U.S. natural gas futures opened the week slightly lower in muted holiday trading, reflecting a lack of bullish catalysts and persistent bearish sentiment. The market remains anchored near the 200-day moving average at $3.181, a level traders are actively defending despite a steady drumbeat of oversupply signals and uninspiring demand.
At 14:14 GMT, Natural Gas Futures are trading $3.285, down $0.049 or -1.47%.
Last week’s 120 Bcf storage injection—well above the five-year average of 87 Bcf—reaffirmed oversupply concerns. Inventories now sit at 2,375 Bcf, 3.9% above the five-year norm, with the year-on-year deficit narrowing to 12.7%. This marks the second consecutive triple-digit build, keeping downward pressure on prices despite a brief Friday rally.
Dry gas production continues to run hot, averaging 107 Bcf/day in the Lower 48, up nearly 5% from a year ago. The supply surge has overwhelmed infrastructure in key basins; spot prices in the Permian have turned negative, highlighting regional imbalances. Rig counts have dipped modestly, with Baker Hughes reporting two fewer gas-directed rigs last week, but not enough to offset strong output.

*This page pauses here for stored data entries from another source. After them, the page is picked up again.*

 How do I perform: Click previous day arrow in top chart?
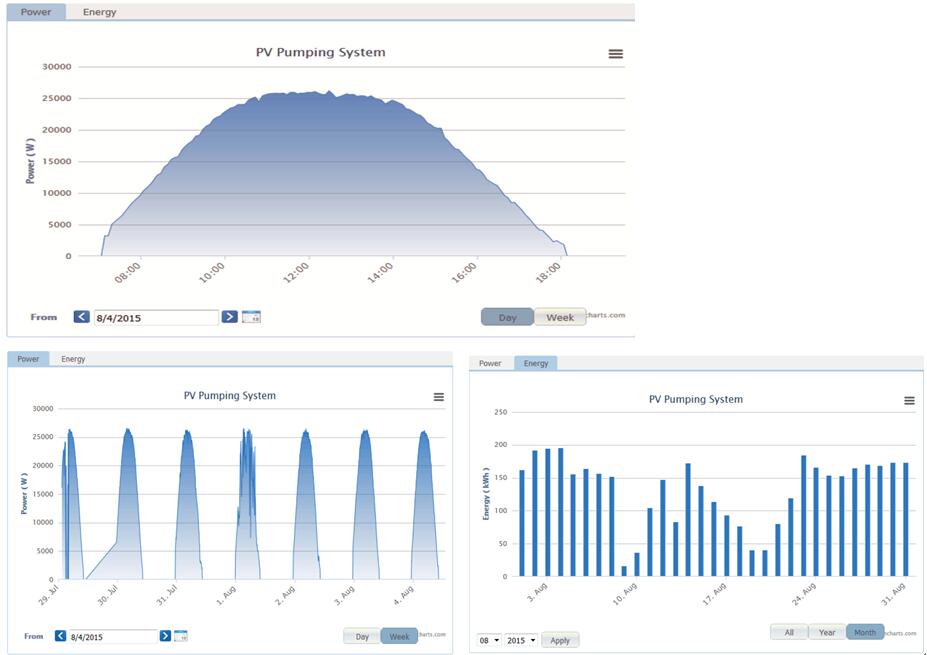pyautogui.click(x=82, y=317)
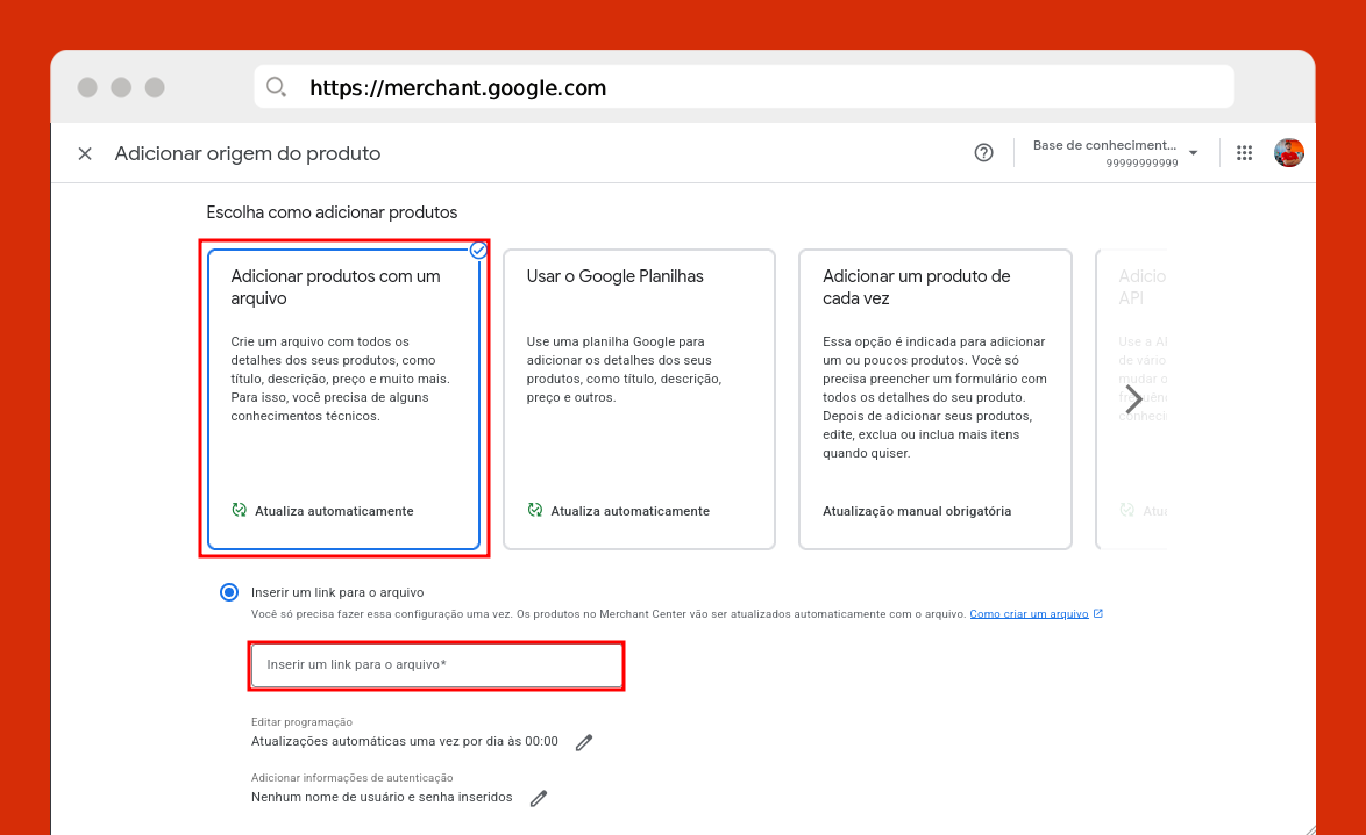Viewport: 1366px width, 835px height.
Task: Click sync icon on Google Planilhas card
Action: click(535, 511)
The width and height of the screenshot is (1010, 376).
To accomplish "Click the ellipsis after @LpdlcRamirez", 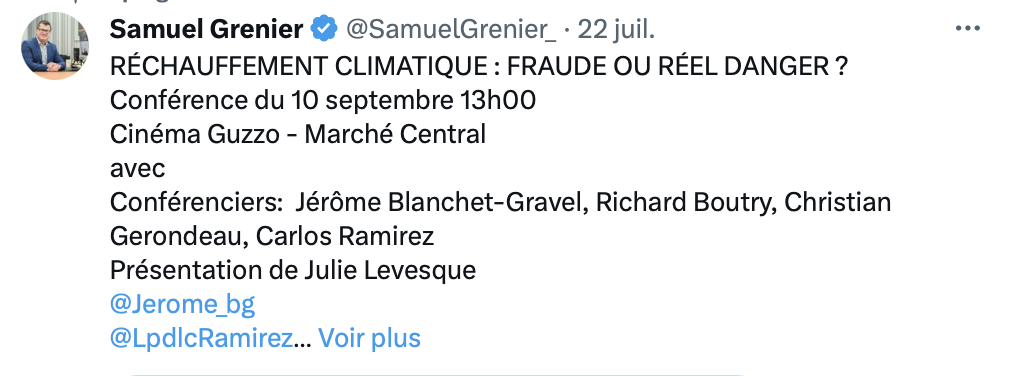I will coord(301,339).
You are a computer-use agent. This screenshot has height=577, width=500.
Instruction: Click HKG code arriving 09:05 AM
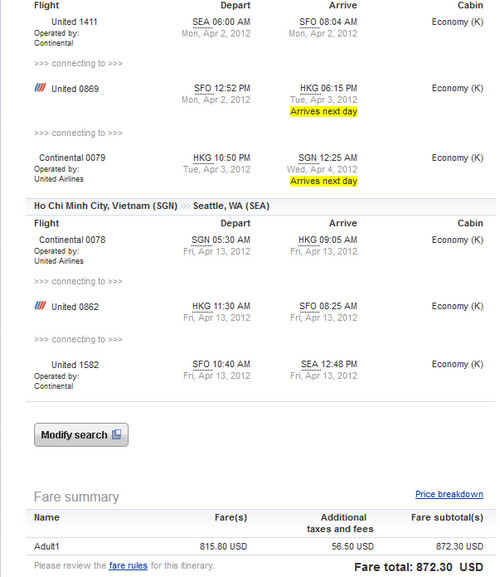tap(308, 240)
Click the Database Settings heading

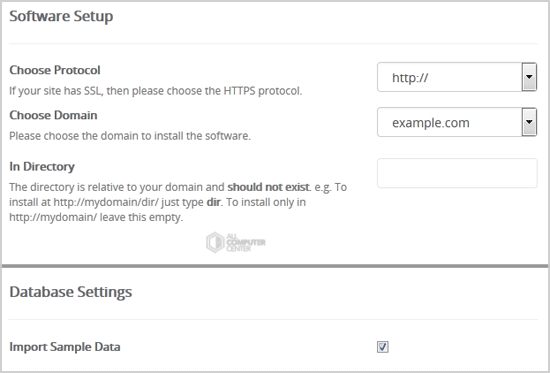click(71, 292)
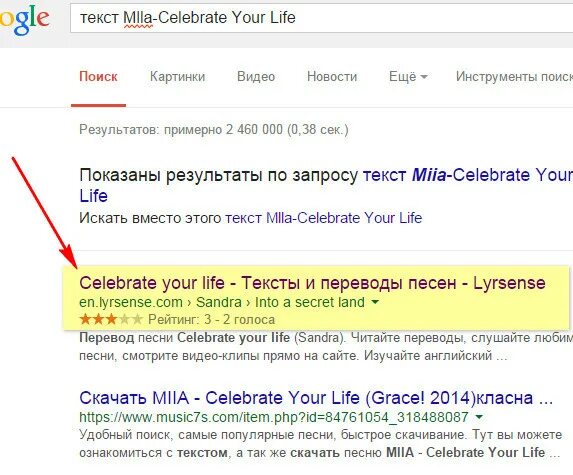Click the star rating icons of Lyrsense result

pos(111,319)
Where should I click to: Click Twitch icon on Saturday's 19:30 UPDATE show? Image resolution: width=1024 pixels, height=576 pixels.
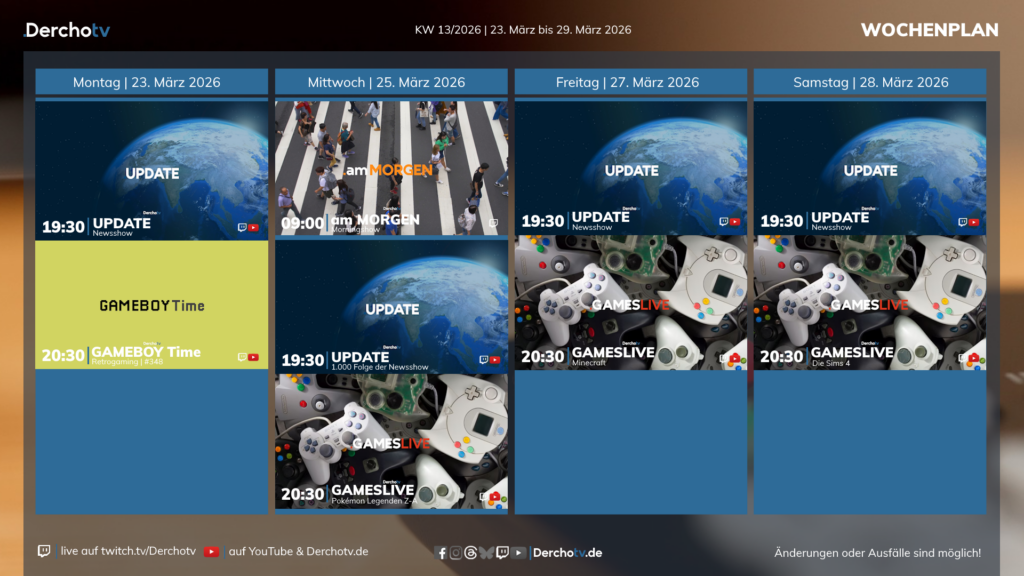(962, 222)
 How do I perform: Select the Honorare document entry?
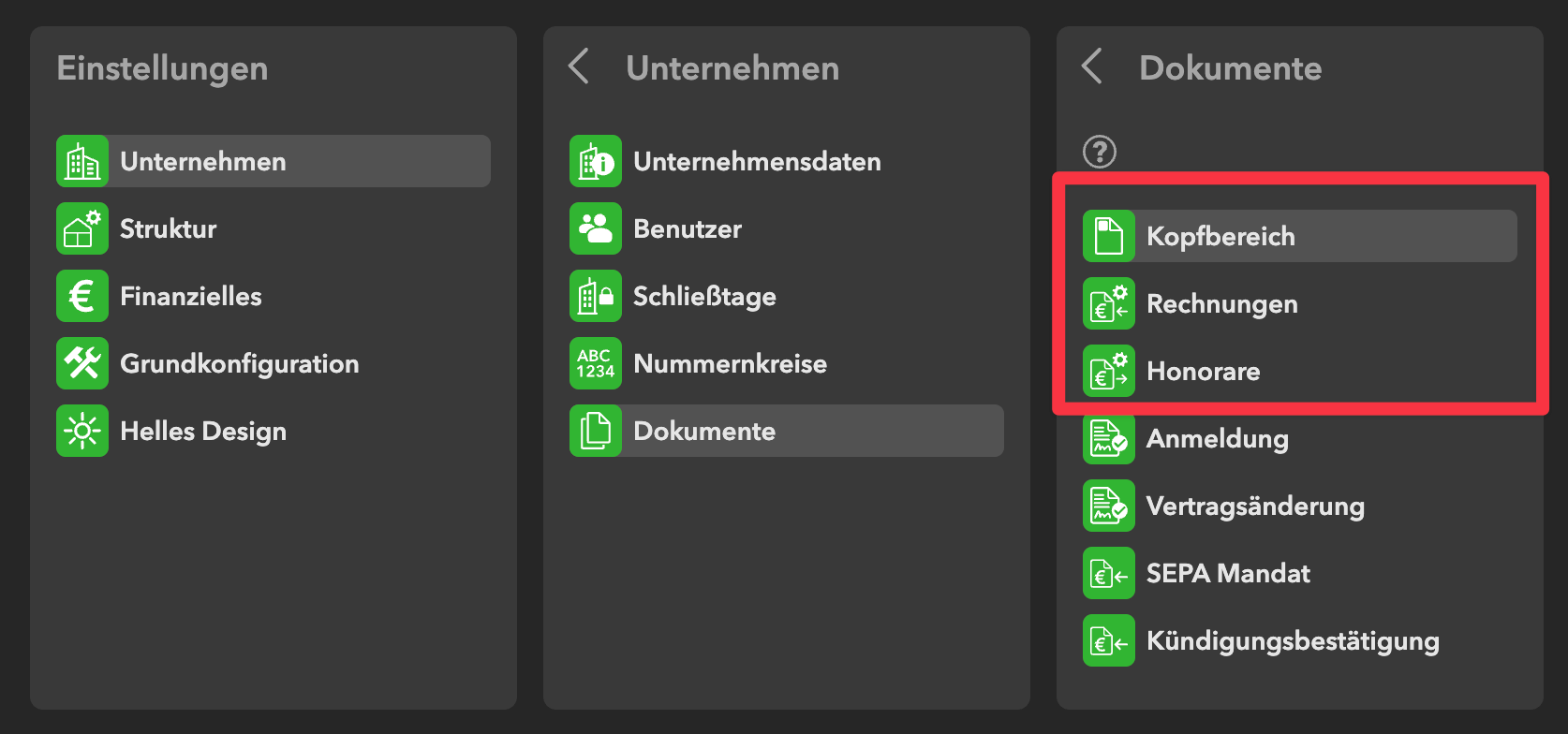click(1203, 371)
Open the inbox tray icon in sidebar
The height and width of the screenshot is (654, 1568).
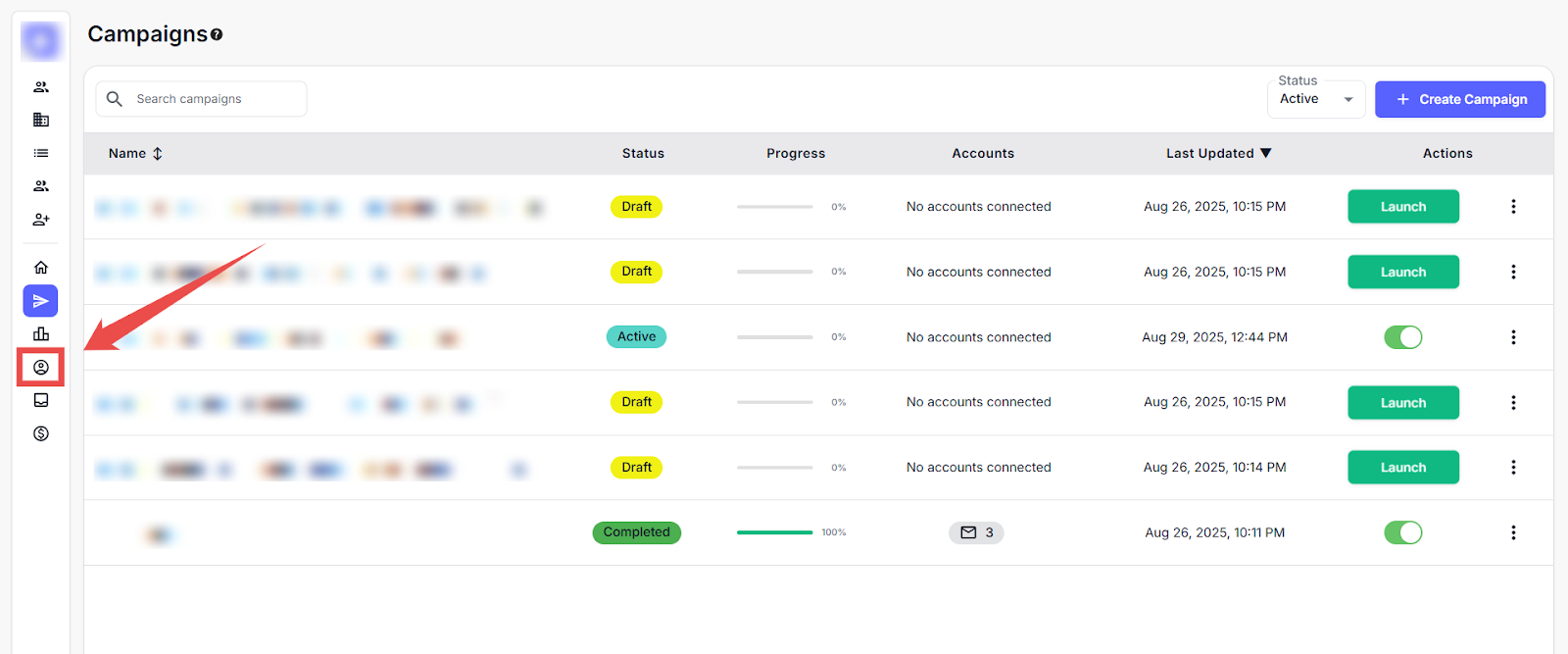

Electricity demand ticked up, with output rising 2.5% y/y for the week ending May 17, according to Edison Electric Institute data. NOAA’s early June outlook shows a warmer trend, prompting some short-covering late last week on hopes of higher cooling demand.
However, much of the U.S. remains under mild temperatures. The East and Midwest are still seeing highs in the 50s to 70s, while the West and South remain warm—but not hot enough to trigger significant gas-fired generation. Solar penetration, particularly in the western U.S., continues to erode natural gas’s role in the power mix.
LNG exports and pipeline flows to Mexico remain stable, offering a steady floor, but they are not expanding fast enough to meaningfully alter the domestic supply-demand balance.
With trading volumes light due to the holiday and no major developments over the weekend, price action remains subdued. The market is leaning bearish, backed by strong production, hefty storage builds, and mediocre demand. Unless early June heat materializes to boost power burn or production moderates, prices are likely to test support levels more aggressively.
Short-term outlook: Bearish, with downside risks dominating unless weather forecasts shift more decisively in favor of cooling demand or supply shows signs of contraction. Traders should watch the $3.181 technical level closely—any clean break below could open the door for deeper retracements.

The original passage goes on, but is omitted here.